* _WHAT YOU HAVE TO DO_:
Restate verbatim the span of lines below between the line with "Given: Select the IMG_5333 IrfanView JPG file" and the line with "Task: Open Firefox hamburger application menu", including those two lines, and only that span.

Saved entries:
Start of Block

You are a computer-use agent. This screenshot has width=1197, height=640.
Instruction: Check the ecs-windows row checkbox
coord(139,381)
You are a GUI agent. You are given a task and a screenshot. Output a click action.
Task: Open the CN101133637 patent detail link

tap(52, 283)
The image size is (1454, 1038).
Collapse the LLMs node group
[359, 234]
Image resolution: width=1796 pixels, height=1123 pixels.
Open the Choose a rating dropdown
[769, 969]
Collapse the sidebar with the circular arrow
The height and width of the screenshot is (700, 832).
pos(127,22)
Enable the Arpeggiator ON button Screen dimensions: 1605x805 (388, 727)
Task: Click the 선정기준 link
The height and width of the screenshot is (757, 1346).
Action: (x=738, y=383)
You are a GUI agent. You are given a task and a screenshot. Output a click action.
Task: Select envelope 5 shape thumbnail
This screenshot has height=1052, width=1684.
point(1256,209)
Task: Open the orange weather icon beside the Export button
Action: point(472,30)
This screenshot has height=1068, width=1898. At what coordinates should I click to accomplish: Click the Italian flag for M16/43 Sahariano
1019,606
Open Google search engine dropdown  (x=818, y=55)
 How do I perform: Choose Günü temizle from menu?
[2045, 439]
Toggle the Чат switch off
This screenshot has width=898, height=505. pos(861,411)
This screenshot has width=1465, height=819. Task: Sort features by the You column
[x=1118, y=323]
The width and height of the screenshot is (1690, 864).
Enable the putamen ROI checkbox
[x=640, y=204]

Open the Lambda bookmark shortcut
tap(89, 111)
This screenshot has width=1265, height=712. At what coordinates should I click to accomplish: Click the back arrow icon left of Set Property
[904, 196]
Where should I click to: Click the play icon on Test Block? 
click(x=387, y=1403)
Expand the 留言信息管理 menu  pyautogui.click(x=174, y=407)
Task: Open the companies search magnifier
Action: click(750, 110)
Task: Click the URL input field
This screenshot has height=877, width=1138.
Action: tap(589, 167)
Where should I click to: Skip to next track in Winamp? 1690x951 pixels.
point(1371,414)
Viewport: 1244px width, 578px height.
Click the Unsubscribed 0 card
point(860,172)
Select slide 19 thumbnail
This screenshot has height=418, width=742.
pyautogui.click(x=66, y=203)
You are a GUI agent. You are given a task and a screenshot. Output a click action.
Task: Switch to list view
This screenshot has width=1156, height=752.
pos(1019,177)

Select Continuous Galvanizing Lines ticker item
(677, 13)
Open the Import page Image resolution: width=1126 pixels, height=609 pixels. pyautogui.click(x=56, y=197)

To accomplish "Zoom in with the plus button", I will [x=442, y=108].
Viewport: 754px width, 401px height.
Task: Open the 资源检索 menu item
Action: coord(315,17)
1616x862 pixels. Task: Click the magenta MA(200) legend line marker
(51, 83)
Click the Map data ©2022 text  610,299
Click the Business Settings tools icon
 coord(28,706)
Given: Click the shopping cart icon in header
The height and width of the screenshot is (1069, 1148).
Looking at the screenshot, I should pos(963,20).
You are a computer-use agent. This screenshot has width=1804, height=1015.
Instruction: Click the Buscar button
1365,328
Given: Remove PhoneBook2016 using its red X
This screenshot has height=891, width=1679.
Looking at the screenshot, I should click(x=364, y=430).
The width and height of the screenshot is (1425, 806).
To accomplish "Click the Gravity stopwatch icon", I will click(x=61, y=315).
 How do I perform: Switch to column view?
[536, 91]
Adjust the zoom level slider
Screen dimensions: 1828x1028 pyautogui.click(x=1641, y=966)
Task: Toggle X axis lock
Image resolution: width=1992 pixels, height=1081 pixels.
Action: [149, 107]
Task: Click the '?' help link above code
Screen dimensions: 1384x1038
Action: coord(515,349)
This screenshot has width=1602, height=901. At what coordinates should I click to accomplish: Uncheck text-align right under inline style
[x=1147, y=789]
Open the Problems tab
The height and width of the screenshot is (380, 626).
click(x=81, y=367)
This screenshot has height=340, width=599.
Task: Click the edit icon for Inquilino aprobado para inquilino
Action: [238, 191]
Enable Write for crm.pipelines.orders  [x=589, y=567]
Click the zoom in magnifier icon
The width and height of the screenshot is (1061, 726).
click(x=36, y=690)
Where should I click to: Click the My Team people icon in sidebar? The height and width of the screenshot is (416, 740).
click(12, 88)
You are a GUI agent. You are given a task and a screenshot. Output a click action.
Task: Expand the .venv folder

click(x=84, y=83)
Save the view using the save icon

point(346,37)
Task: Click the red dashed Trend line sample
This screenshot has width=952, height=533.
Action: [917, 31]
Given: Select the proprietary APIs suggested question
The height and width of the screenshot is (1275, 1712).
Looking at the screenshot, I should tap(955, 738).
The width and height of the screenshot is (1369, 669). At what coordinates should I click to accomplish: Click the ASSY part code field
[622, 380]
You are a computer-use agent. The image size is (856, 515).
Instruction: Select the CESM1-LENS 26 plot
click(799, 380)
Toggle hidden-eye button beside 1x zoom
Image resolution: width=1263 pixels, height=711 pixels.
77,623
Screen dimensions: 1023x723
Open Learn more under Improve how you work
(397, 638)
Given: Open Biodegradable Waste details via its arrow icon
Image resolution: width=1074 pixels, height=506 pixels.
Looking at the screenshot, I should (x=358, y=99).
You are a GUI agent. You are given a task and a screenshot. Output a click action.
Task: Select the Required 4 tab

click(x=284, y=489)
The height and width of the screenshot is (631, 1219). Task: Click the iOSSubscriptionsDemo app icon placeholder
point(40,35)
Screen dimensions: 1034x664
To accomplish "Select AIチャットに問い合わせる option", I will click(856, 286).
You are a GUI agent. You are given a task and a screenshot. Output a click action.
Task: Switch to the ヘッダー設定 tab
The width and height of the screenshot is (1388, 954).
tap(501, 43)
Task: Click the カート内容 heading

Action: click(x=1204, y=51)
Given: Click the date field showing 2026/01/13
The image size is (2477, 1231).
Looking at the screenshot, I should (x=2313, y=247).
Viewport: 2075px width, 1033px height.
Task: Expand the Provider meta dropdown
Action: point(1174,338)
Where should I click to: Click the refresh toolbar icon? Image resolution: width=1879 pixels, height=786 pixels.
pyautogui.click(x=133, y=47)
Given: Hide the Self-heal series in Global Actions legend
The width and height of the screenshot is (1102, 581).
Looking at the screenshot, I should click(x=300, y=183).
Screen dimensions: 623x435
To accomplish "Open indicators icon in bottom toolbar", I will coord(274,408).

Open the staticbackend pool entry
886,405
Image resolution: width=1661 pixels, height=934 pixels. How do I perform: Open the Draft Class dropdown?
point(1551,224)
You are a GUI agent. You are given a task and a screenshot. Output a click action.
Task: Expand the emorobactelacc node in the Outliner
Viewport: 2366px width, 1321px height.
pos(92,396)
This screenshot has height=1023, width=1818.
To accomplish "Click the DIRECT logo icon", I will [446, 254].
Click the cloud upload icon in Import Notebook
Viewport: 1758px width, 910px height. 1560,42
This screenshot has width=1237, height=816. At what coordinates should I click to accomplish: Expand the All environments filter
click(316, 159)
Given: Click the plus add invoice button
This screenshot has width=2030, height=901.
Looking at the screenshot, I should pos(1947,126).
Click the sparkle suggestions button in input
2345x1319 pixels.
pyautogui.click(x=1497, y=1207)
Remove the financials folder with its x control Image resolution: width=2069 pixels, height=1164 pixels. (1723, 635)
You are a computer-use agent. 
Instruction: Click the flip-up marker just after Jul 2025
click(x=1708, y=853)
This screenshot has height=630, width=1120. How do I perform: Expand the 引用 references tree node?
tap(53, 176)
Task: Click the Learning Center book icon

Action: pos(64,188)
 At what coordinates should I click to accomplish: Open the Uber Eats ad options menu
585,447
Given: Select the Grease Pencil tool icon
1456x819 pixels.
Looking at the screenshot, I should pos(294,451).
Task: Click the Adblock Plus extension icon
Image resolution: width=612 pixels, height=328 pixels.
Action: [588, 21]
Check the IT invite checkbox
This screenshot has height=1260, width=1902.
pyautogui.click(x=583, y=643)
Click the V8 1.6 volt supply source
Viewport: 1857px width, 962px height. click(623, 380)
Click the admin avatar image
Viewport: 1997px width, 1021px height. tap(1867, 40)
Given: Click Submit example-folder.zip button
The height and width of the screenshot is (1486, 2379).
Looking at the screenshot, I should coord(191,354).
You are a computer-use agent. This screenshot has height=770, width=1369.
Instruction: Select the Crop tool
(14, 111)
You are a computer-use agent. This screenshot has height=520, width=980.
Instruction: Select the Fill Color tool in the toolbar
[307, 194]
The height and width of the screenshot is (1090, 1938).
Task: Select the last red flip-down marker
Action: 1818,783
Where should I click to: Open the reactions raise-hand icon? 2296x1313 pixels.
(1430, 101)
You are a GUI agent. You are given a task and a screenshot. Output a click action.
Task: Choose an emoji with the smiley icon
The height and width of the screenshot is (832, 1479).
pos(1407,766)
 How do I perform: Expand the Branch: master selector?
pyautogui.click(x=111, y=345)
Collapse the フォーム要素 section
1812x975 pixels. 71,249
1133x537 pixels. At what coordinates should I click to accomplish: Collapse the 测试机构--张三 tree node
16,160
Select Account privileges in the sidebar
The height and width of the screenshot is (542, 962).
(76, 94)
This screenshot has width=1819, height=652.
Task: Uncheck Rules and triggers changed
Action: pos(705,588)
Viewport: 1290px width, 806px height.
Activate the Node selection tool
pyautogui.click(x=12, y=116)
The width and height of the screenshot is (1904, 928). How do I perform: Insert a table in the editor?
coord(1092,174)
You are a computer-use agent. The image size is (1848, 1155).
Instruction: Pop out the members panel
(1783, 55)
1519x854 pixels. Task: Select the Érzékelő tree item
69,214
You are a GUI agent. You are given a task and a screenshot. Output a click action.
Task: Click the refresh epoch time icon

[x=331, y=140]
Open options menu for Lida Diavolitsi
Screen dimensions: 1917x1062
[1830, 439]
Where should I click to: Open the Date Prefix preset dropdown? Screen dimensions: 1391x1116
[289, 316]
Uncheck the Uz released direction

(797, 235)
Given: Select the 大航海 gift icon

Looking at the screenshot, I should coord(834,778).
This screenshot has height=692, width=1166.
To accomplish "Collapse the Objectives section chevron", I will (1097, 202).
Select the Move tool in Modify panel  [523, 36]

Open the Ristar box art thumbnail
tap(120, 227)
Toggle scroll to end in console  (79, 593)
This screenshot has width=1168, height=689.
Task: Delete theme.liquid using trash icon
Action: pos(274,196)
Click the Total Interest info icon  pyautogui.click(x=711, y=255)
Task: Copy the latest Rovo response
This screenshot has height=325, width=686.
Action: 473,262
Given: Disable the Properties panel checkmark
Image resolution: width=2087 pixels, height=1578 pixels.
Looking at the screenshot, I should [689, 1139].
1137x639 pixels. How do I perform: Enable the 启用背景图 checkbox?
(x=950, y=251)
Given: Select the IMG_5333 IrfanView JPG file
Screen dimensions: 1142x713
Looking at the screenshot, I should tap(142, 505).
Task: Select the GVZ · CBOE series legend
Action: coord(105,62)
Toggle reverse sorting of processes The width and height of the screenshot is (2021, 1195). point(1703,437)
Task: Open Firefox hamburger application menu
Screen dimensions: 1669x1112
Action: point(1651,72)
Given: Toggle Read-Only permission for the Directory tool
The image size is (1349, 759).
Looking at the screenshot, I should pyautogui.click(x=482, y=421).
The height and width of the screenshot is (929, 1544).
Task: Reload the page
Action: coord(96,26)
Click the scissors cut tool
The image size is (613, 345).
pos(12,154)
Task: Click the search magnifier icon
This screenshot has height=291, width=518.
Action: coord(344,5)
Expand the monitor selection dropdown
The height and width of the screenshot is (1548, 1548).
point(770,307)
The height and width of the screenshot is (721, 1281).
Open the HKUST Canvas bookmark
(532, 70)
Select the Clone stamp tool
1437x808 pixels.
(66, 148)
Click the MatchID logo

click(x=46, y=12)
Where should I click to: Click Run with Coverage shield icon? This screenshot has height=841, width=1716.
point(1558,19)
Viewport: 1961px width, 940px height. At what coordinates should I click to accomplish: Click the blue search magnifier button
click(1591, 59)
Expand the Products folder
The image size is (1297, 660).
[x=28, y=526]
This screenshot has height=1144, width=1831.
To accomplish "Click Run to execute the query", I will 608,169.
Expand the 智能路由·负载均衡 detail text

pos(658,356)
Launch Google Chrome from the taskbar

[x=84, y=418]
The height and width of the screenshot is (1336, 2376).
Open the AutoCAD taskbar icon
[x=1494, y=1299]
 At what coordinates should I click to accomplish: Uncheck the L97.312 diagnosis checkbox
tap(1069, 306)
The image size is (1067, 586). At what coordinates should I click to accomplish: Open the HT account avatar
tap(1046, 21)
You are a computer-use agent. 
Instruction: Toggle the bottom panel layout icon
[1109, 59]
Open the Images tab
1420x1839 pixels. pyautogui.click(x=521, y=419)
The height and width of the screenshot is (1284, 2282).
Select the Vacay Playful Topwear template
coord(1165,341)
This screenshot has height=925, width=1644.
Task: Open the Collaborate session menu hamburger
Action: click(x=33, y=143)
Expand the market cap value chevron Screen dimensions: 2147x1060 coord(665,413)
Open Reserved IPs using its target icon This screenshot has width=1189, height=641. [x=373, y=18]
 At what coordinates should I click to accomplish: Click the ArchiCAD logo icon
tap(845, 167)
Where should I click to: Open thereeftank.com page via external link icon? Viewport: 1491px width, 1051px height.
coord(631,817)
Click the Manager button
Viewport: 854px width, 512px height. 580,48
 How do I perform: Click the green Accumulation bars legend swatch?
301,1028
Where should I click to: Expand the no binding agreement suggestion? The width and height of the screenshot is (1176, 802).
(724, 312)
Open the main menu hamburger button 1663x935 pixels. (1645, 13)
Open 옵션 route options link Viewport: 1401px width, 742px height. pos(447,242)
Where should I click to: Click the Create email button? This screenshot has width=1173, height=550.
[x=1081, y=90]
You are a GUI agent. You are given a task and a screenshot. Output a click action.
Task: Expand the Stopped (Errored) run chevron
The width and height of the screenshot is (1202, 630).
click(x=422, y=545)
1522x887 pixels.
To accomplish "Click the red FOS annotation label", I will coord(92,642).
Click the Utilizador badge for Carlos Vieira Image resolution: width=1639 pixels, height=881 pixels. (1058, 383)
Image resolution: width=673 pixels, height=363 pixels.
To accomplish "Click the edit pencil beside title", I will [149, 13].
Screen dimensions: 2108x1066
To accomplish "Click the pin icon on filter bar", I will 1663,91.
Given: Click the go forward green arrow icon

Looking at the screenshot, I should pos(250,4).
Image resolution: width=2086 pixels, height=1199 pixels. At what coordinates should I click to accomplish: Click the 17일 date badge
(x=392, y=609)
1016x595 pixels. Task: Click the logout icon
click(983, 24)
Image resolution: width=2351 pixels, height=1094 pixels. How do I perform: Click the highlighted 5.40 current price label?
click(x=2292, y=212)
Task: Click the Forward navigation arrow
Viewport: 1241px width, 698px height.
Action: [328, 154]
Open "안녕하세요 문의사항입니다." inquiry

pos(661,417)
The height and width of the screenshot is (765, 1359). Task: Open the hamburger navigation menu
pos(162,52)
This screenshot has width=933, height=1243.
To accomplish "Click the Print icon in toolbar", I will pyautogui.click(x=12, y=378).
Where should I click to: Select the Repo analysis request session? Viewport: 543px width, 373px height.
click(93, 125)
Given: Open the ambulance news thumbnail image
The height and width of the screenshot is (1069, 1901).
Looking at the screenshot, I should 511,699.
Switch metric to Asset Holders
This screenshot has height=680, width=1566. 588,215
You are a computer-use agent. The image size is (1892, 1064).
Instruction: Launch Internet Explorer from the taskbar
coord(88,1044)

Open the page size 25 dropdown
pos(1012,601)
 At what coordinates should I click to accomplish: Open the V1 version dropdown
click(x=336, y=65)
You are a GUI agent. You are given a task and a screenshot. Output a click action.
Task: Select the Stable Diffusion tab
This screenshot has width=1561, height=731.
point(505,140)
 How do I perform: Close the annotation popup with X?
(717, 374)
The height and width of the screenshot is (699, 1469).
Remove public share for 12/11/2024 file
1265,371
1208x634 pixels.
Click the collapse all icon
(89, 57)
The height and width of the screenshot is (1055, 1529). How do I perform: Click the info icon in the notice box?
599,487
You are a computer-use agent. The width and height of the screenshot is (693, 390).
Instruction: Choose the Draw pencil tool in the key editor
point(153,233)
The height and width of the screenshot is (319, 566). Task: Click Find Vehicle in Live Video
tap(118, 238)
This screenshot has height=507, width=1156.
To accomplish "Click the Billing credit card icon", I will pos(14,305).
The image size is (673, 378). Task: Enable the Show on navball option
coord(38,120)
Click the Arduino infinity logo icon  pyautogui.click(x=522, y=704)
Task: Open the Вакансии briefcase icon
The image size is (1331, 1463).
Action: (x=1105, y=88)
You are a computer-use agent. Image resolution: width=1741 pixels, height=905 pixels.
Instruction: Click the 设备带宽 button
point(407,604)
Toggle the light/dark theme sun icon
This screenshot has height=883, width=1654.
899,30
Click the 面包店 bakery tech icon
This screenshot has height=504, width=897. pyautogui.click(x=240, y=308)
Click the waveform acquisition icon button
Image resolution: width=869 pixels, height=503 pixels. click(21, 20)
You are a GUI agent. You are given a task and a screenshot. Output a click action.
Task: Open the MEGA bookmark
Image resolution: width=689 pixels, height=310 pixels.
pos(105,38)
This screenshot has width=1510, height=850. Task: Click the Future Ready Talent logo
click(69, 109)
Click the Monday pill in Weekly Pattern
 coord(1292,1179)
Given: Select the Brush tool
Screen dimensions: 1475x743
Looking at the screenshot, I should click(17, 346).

End of Block

* _WRITTEN SOLUTION_:
Given: Select the IMG_5333 IrfanView JPG file
Screen dimensions: 1142x713
Looking at the screenshot, I should tap(142, 505).
Task: Select the GVZ · CBOE series legend
Action: coord(105,62)
Toggle reverse sorting of processes The width and height of the screenshot is (2021, 1195). point(1703,437)
Task: Open Firefox hamburger application menu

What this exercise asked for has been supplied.